おとといは、テキサスの陸軍基地で米国史上最悪の現役軍人の精神科医による大量射殺事件(13人を射殺、30人が重傷)が起こり、昨日は10月の失業率がとうとう10.2%と二桁に達する(1983年以来26年ぶりの高率)という、しんどい状況です。大統領は、この大量射殺事件のメモリアルの出席のために12日の訪米予定が1日延びて13日(金)になりました。
ヘルスケア法案に反対するコンサーバティブな人たちの怒りの声は高まっており、バージニアとニュージャージーでは、民主党の州知事は共和党に敗北を喫し、アフガン増兵問題の結論は火急を要しており、今日は懸案のヘルスケア法案の投票が議会で行われています。
つくづく思いますが、まさに大統領とは過酷な職務です。様々な内外の問題に関して、逐次、タイムリーに決断していかなければならず、結果の良し悪しに関わらず、すべての責任を迫られます。オバマ大統領は、アフガン戦争、イラク戦争、大恐慌以来の経済危機&景気後退という、「前政権の負の遺産の相続者」です。焦点の的のヘルスケアにしても、ルーズベルト大統領以来、歴代大統領が先送りにしてきた困難な問題が、米国の屋台骨を壊すほどすべての面に悪影響を及ぼしているというリアリティを直視して、それを自分の任期中に解決するという困難な道を選んだ結果です。大統領は今日、議会でヘルスケア法案がなぜ今米国に必要かというスピーチを行いました。

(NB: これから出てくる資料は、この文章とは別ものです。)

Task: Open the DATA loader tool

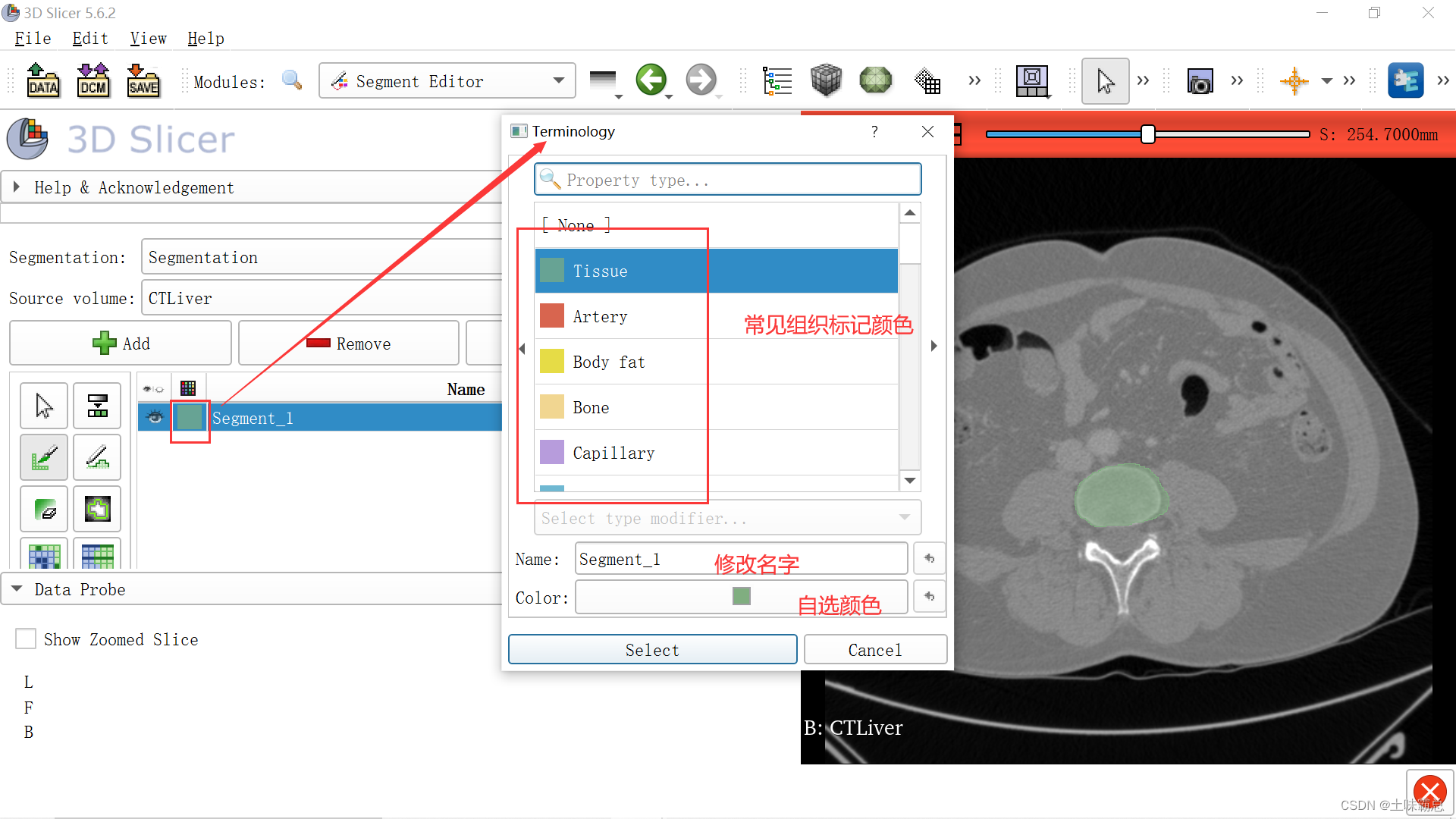Action: click(x=43, y=80)
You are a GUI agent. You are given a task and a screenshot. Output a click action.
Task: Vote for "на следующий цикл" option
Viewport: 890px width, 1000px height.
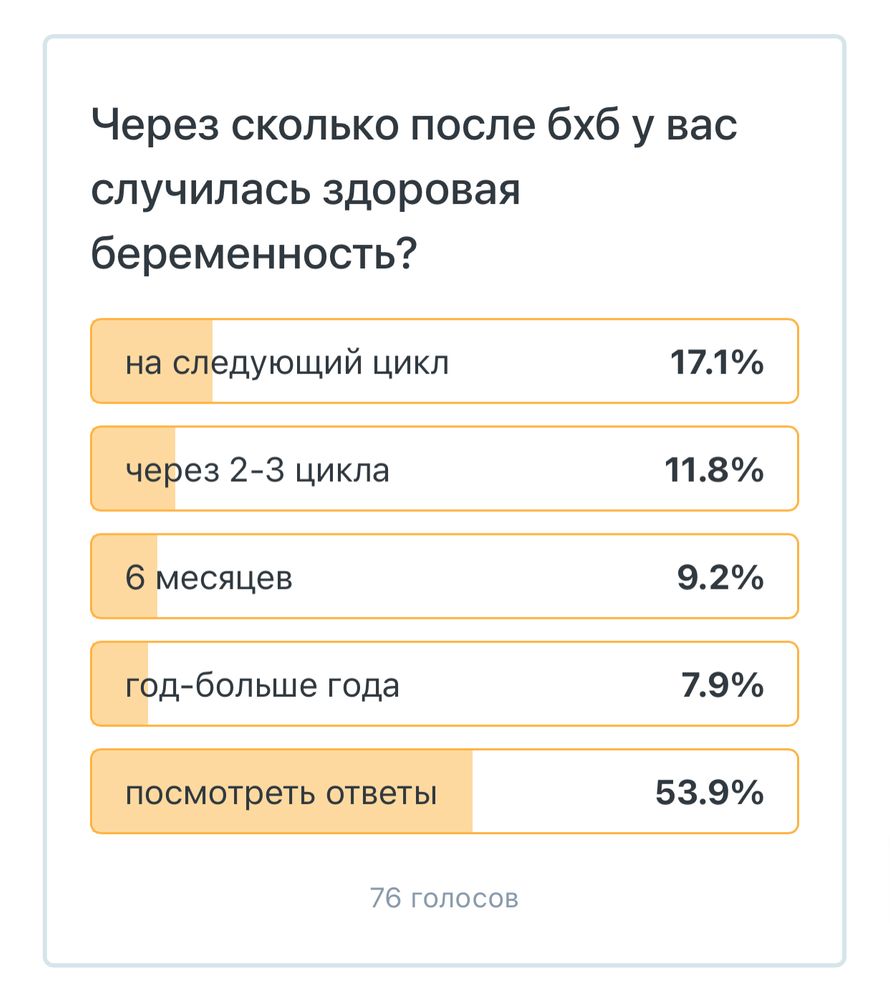coord(445,361)
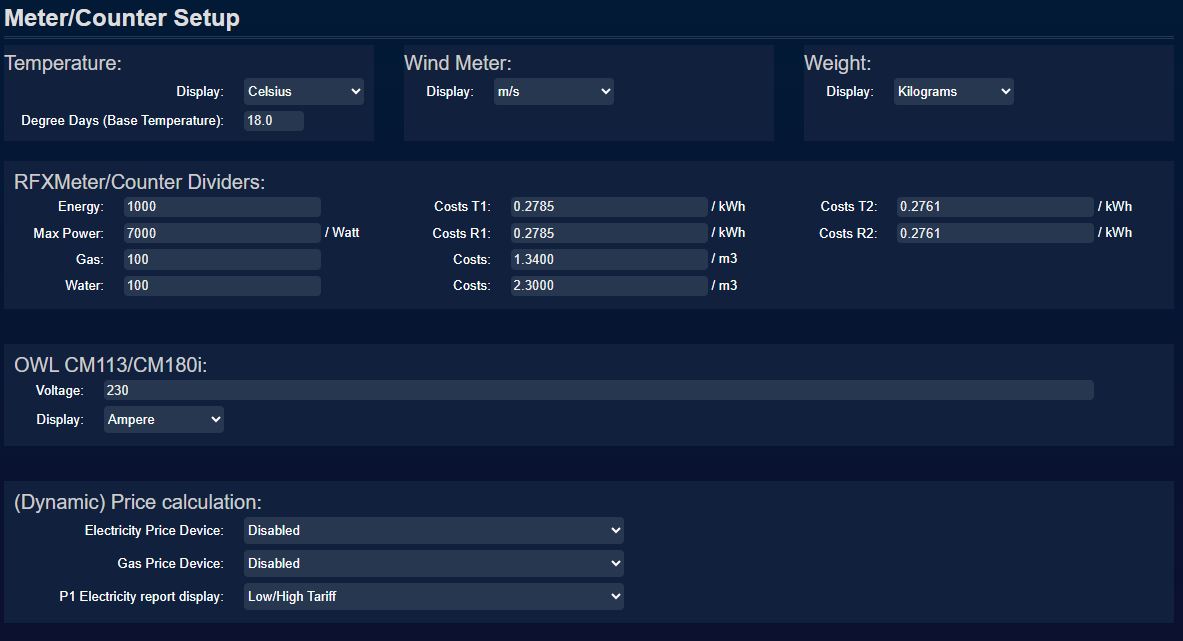Click the OWL Voltage input field
The width and height of the screenshot is (1183, 641).
point(598,390)
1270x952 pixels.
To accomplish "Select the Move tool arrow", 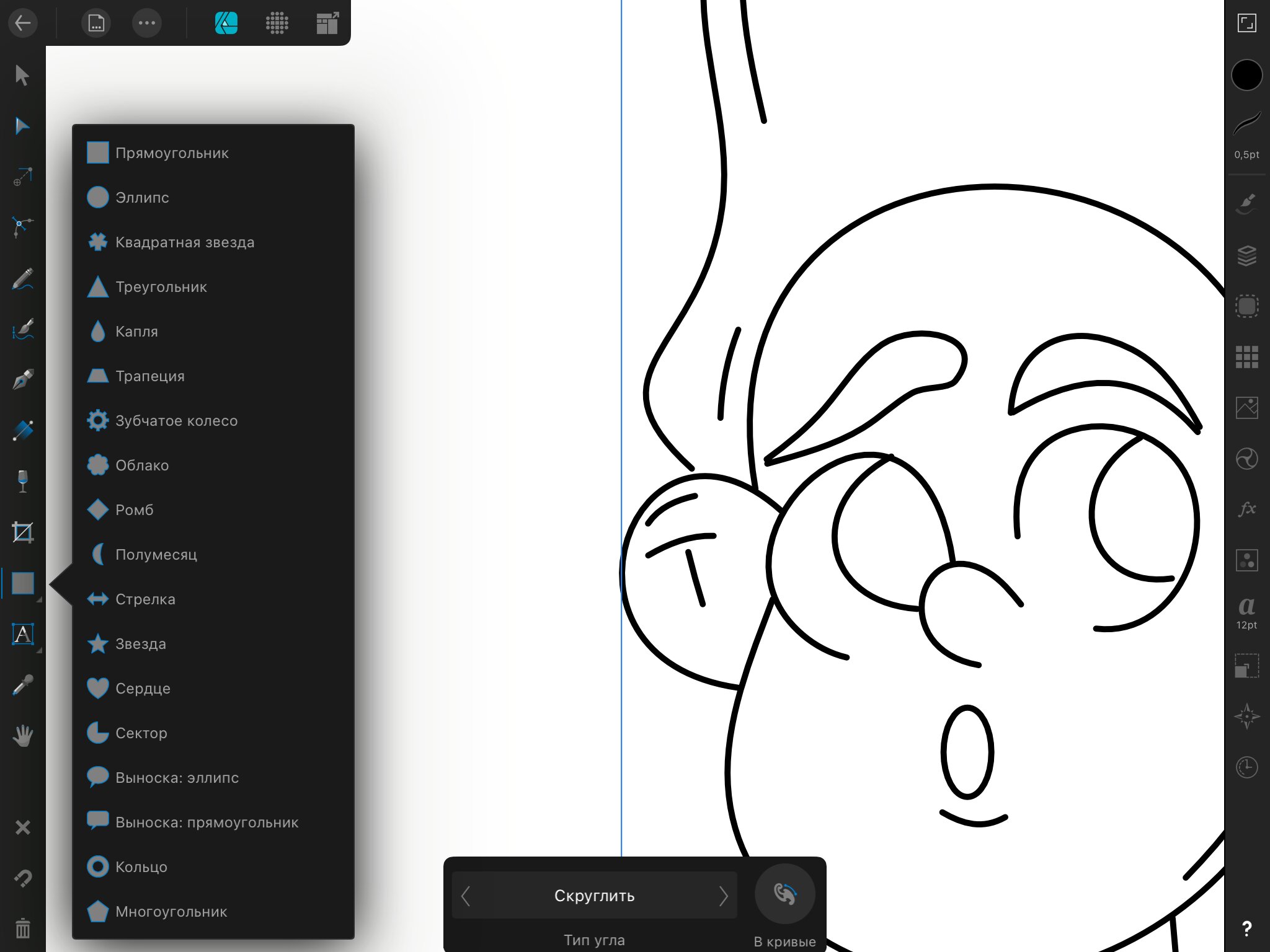I will 22,75.
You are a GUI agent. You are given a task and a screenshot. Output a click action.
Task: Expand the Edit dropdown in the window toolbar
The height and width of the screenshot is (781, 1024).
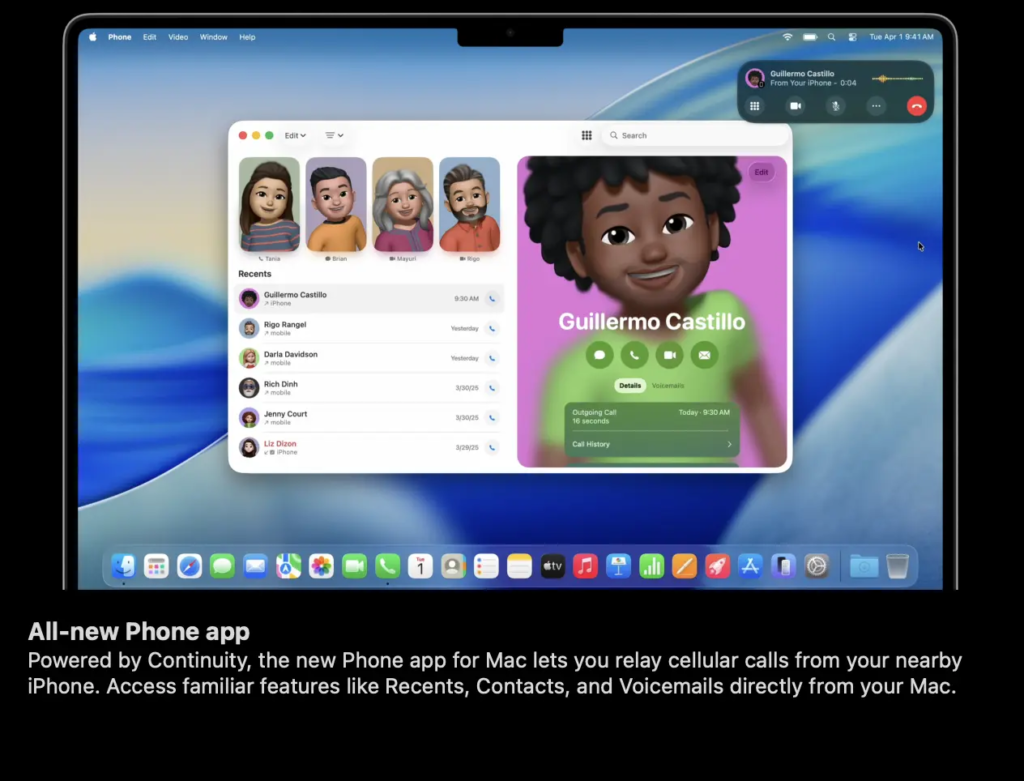[x=295, y=135]
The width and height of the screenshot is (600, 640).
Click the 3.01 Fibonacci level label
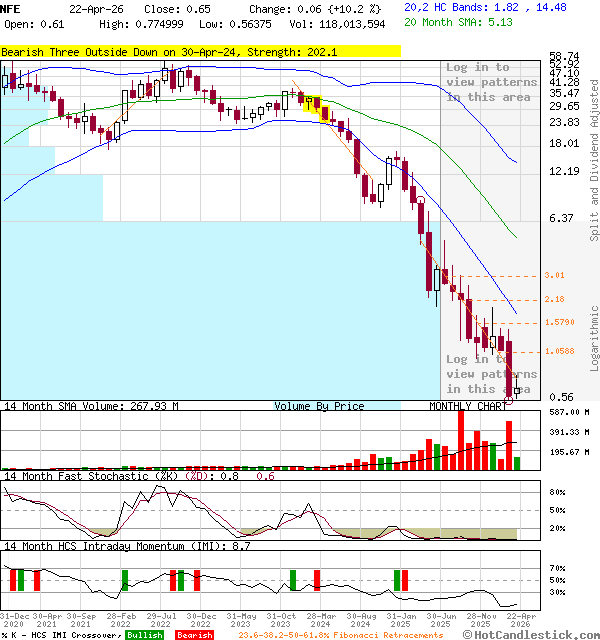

「Accountability(説明責任)」:この言葉が象徴するかのように、大統領の目の下のクマは日々色濃くなっており、それとは反対に髪の毛のグレイがますますめだってきています。
選挙戦のセールスピッチと異なり、一つ一つ難問を具体的に解決していかなければならないのが現役の大統領の仕事です。大統領に対する批判は、右からも左からも巻き起こっていて、当然と言えば当然ですが、オバマ政権の「米国民をUnite(ユナイト)させる」というゴールの実現の難しさを実感します。
「Instant Grafitication(瞬間的な満足や報酬)」、この言葉が今の米国社会を象徴していますが、「時間を要することも世の中にある」という考え方を、多く人たちは思い出すべきです。
私が個人的に大統領に感心することは、大統領はもちろん疲れは見えますが、相変わらず「Cool as a cucumber(英語の言い回し:キューリのように冷静)」で、決して感情的なリアクションを起こさない点です。この過酷な状況下で、「米国の「Commander in Chief(最高司令官)」として、世界最大の責任を有するオバマ大統領は、私や家族の命に関わる「下駄を預ける」には、やはり最適だと思います。リアクション型の共和党大統領候補者のMcCain(マケイン)とPalin(ペイリン)が、もし今政権担当者だったら、私は枕を高くして寝ていられないと思います。
毎日さまざまな「決断」をし続けなければならない最高責任者としての大統領の仕事、私だったら無責任で理不尽な非難に対して「やってられないよ」と言いたくとなると思いますが、何も言わず黙々と仕事をする、Hard Workingな大統領に、私はひたすら感謝しています。